It has been a long time since I have had any desire or perhaps any reason to write about MPS. For a long time, I have felt that talking about the subject is beyond the dead horse. I have always believed there are those who do it right and those who do it wrong. That it is essentially simple. For months now I have not chimed in about this industry or the players within it and for the most part, I had no intentions of doing so.
In light of reflecting on the past year, this has changed.
I can not ignore the fact that chaos is breaking out across political, military and social dynamics in many of the worlds super powers and smaller countries alike. Terrorist attacks and the horrors of gun related tragedy are commonly found in the headlines of both mainstream and alternative news networks daily content.
The world is burning…
So what does this all have to do with managed print services?
Control and dominance.
As MPS evolves, the enterprise level players push BPO, print volume caps, excessive monitoring and auditing and various other dynamics on end users so that the share holders and CEOs of massive corporations can squeeze every last cent out of a previously ignored element of the companies expenditures.
While this is not always the case nor is it always done with an iron fist, I can not help but to notice how some of these tactics have a very “police state” feel to them. Treating end-users like commodities that can be regulated like products tends to create a tense work environment. I for one have quoted a few software’s that allow end users weekly printing volumes to be capped or limited to monochrome only. When I quote such a product I ask the decision maker how comfortable they will be as the point of contact to the angered and frustrated end users who’s jobs have been complicated by their actions. This always tends to prevent a purchase of said software because all the clients who asked for the quote quickly back pedal after this question is asked.
As an MPS provider who’s foundation is built upon high quality re-manufactured toner cartridges, my company’s CPC rates are enough to save large accounts thousands of dollars. These elements that create a dictator out of a CEO or VP of IT tend to strike the heart of my clients and so far, none have gone so far as to place these restrictions on their end users but I wonder about the enterprise accounts of some of the OEMs…
It is clear that large corporations are largely in control of various elements of the united states government and that money above all else (including people) is the driving force for these problems. It is the same force that leads the hand of men and women in powerful positions of corporations who would become the gestapo of the printing environment in their company.
Now don’t get me wrong, I understand that end users occasional printing of full color photos of their kids birthday to post in their cubicle, coupons, emails, etc. is something that should be brought under some control…
That being said, I personally think a company wide proclamation from the president via email (or other form of communication) to the employee base as a whole where an emphasis on environmental sustainability and financial effect is made known, would be more effective and less likely to cause strife.

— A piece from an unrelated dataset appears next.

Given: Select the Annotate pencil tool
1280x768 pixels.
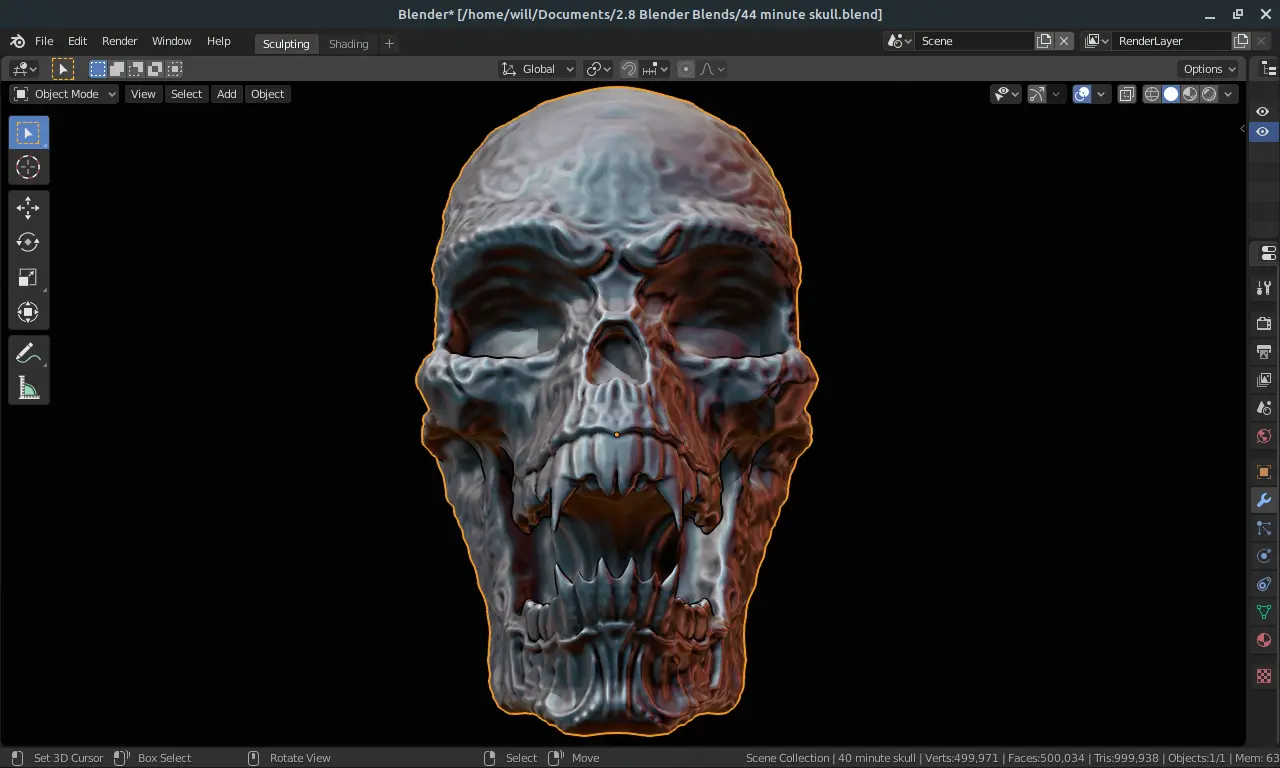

Some may think these ideas are extreme and that it is nonsense to assume this is happening on any level of concern what so ever. This is not what I have found…

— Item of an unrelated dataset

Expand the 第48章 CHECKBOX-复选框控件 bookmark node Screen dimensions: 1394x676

What I have learned from watching humanity from my perspective as a human being is that once a tendency for a dynamic is enacted in one part of a system, you can expect the same dynamic to appear else-ware. Now, should the motivation of that dynamic be the all mighty dollar, you will most certainly find that dynamic spreading across the system as a whole should the decision maker in charge of said system be primarily concerned with profit over all else.
The managed print industry has been a catalyst for many things, I am under the opinion that it can be used as lens to view the world.
From where I sit I will say this, If the elite of both the world and the MPS industry take control of the majority of either…
We are all f!$&ed.
This is why I would implore customers more than ever to do business with small providers as much as possible. Choose the local companies who care more about people than pennies. Support small business even if it must be multiple small businesses to cover your fleet across states or countries. Even if it means some logistical challenges.
At the end of the day if all your saving is money, your not really saving anything. In this respect, I would suggest a revolution in dividing the MPS market across smaller providers rather than consolidating them through larger corporations.
There is enough opportunity for everyone and there needs to be change in the system otherwise it will collapse.
In closing I will repeat my sentiment.
MPS can be used as a lens, what do you see when you look through it?